Basic Meanings of High Key & Low Key Images - Part I

The key tone in the majority of images lies at or near the mid-point between darkest or black tones and the brightest or white ones.
The visual effect of deliberately shifting the key tone is not merely to make an image lighter or darker overall, but to signal a mood or feeling to the viewer; it is to use the tonality of the image to convey meaning.
In this sense, the exposure is "incorrect" or not compliant with the standard, since you are deliberately causing under- or overexposure.
Visually, it seems that when the key tone is shifted it is best to alter the other values further to suit.
Thus, with high-key images there are generally few, if any, truly black areas, while in low-key images, white-bright areas are minimized.
Bright and high High-key overcomes shadows and signals a style full of light and air.
But making a high-key image is not just a matter of increasing exposure; it is ensuring that as many tones as possible are lighter than mid-tone.
You can do this by lighting your subject evenly from both sides, using fill-in flash or reflectors to reduce shadows, or shooting from a position that minimizes shadows.
However, if you are working in low-contrast conditions, you may indeed have to increase exposure.
With digital cameras, you can easily see the effect of setting non-standard exposures as soon as you take an image.
However, it may be easier to record the image normally and then create the high-key effect using image-manipulation software.

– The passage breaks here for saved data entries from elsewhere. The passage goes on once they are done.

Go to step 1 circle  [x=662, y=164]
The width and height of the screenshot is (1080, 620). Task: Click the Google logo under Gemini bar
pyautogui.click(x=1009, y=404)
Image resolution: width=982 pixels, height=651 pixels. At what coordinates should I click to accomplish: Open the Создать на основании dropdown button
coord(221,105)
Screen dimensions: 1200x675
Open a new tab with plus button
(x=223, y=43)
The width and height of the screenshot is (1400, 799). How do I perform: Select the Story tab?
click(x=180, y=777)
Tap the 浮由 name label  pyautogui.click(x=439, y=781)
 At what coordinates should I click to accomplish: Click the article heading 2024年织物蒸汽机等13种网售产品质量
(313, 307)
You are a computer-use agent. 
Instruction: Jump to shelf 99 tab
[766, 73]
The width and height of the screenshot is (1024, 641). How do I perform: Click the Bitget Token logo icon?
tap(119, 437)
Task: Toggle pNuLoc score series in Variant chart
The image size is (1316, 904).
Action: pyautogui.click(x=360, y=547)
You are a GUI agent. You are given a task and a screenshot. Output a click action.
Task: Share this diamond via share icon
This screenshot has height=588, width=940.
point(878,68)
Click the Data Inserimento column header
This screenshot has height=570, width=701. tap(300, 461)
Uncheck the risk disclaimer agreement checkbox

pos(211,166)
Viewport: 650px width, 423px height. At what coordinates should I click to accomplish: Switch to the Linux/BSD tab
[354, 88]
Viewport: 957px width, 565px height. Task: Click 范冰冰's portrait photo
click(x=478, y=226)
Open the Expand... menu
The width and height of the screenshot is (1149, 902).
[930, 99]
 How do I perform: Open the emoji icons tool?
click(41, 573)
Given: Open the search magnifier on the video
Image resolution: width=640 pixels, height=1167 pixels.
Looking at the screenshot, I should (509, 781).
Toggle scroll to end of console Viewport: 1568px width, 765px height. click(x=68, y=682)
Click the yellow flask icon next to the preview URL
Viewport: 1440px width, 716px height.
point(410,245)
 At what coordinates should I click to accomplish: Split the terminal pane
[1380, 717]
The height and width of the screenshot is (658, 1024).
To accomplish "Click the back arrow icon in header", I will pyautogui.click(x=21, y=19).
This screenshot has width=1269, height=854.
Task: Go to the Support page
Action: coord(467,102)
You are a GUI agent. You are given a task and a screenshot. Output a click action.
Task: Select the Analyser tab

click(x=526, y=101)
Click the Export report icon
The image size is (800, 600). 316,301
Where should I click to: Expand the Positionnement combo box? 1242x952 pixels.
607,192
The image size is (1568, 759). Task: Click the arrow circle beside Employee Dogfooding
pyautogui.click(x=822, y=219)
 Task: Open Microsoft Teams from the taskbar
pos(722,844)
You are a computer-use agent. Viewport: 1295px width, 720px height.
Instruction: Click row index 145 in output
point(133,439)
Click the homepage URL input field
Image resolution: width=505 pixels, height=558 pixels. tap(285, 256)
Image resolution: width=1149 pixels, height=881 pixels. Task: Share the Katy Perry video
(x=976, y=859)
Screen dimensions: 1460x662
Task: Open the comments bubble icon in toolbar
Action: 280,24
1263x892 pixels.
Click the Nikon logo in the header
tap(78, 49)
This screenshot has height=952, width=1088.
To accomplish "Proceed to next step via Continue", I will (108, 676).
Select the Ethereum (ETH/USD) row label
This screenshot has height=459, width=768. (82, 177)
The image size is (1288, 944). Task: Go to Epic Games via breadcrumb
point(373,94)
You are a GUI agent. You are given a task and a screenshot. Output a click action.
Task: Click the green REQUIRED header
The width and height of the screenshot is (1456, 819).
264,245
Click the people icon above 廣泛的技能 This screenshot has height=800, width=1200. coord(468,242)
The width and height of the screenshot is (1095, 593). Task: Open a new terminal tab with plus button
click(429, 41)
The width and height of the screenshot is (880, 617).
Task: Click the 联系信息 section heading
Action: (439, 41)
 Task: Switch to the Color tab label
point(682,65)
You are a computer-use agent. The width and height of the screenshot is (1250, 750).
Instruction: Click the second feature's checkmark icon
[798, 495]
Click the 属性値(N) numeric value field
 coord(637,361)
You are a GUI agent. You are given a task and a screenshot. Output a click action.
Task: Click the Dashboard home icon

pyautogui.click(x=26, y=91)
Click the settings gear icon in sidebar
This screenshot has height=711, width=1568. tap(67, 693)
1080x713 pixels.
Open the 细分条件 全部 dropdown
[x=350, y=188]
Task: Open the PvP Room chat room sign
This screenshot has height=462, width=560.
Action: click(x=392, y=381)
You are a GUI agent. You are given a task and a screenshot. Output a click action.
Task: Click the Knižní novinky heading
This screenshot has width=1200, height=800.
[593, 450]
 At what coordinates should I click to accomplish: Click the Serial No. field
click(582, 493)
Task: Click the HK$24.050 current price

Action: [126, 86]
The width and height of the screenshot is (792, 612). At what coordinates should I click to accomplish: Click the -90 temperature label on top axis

The easiest way to create a high-key picture is to base exposure on the shadow areas by ensuring that your meter reads light values in these areas alone.
If your camera has a spot or selective-area meter, point it at a shadow that still retains some subject detail, lock the reading in, and recompose the shot.
If you don't have this facility, you may need to move close enough to a suitable shadow so that it fills the sensor area.
If you place the darkest area with detail as your mid-tone, all the other tones in the image will be lighter and you should have very little in the image that is darker than mid-tone.